<<<<

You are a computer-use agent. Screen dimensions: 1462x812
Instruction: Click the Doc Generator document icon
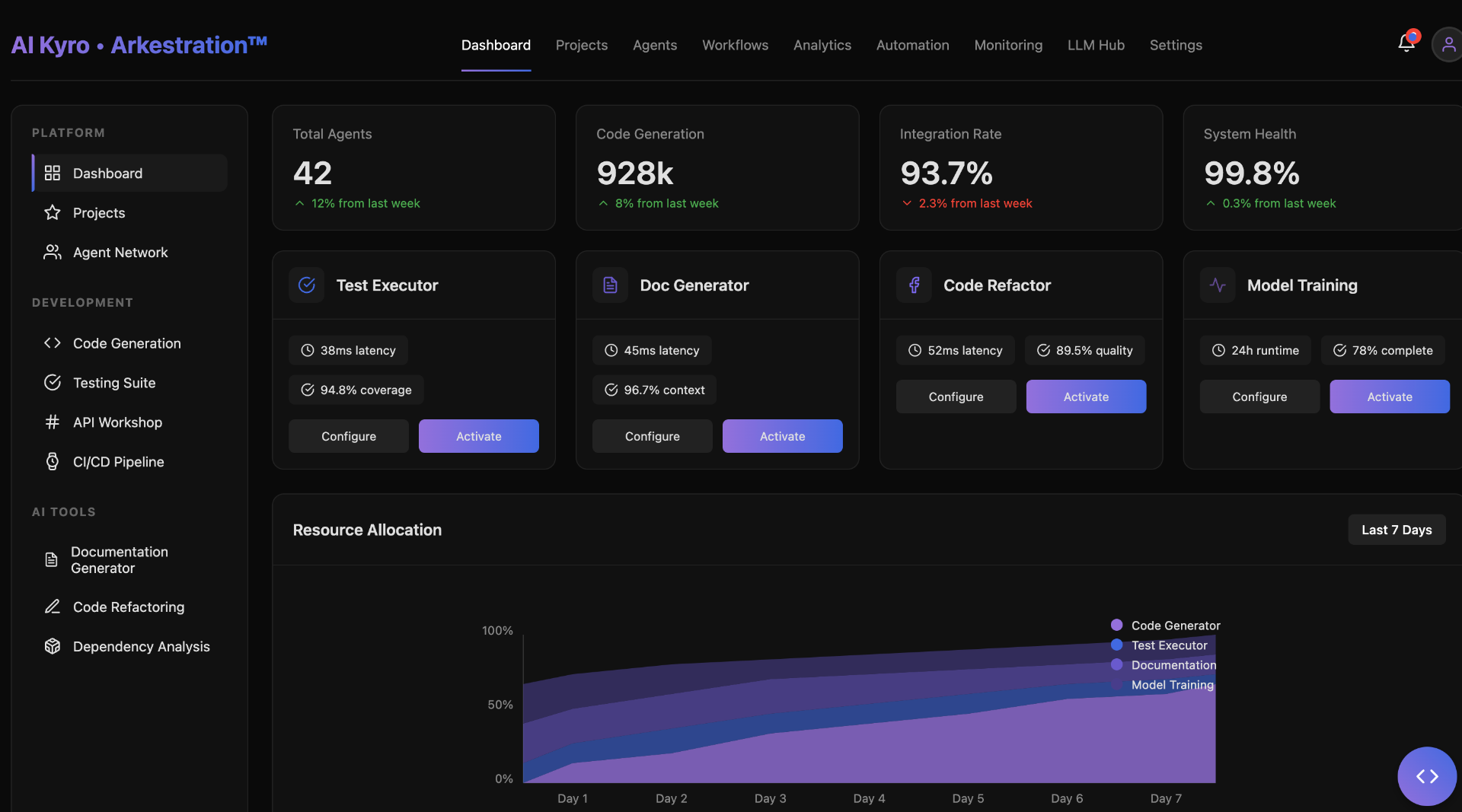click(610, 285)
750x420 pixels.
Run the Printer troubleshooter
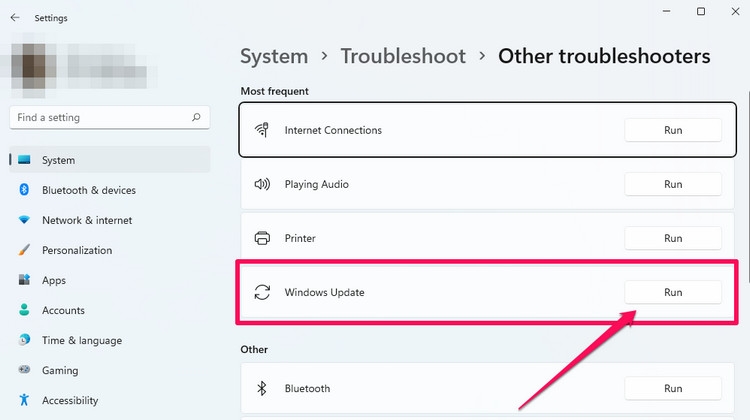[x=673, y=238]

>>>>
<<<<

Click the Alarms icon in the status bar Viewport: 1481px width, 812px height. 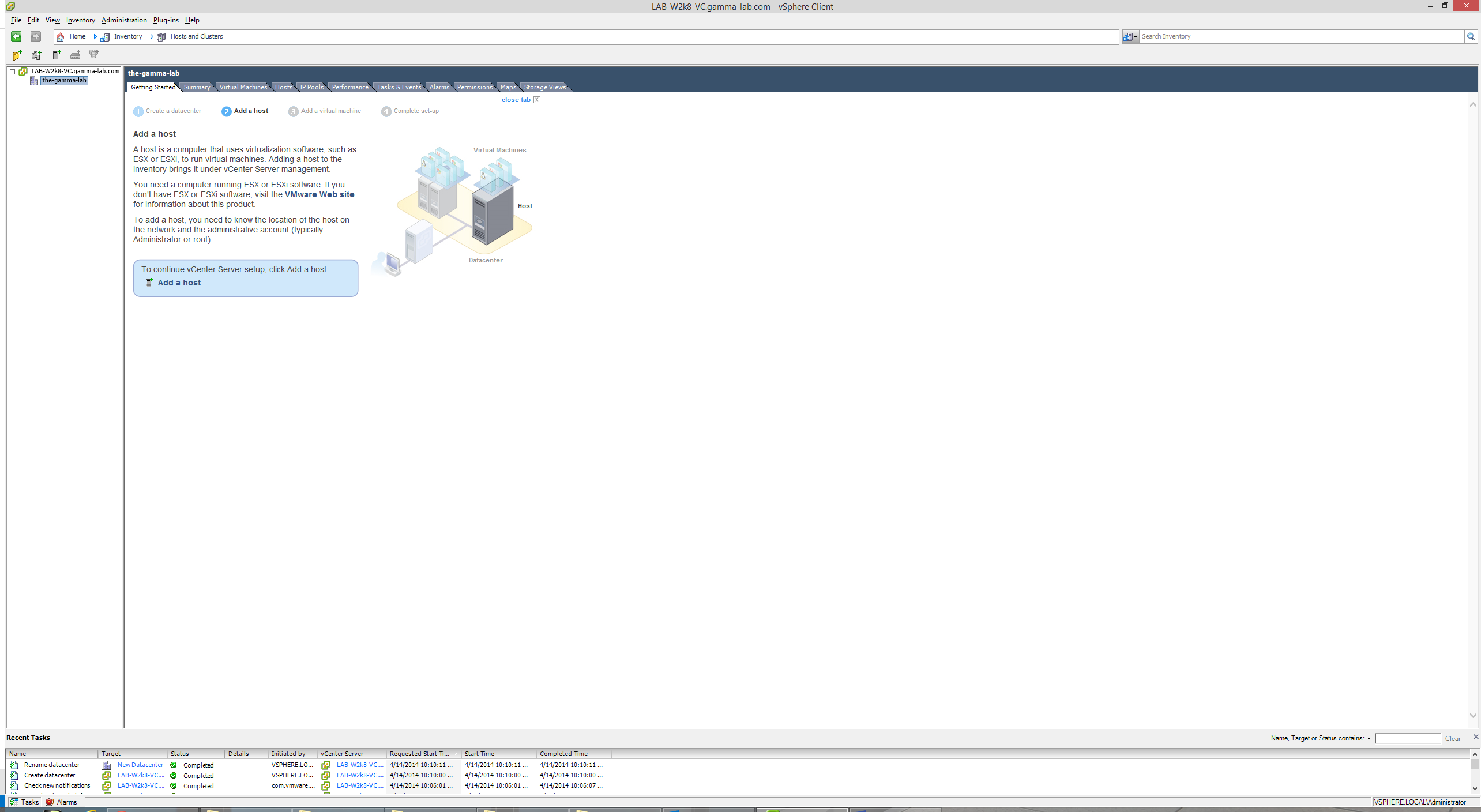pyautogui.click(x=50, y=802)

>>>>

**Task objective:** Reproduce the listing from the line that contains "750x420 pixels." through the line that contains "[x=673, y=238]", including both of those lines. Leave the pictures out of your answer.

**Final result:**
750x420 pixels.
Run the Printer troubleshooter
[x=673, y=238]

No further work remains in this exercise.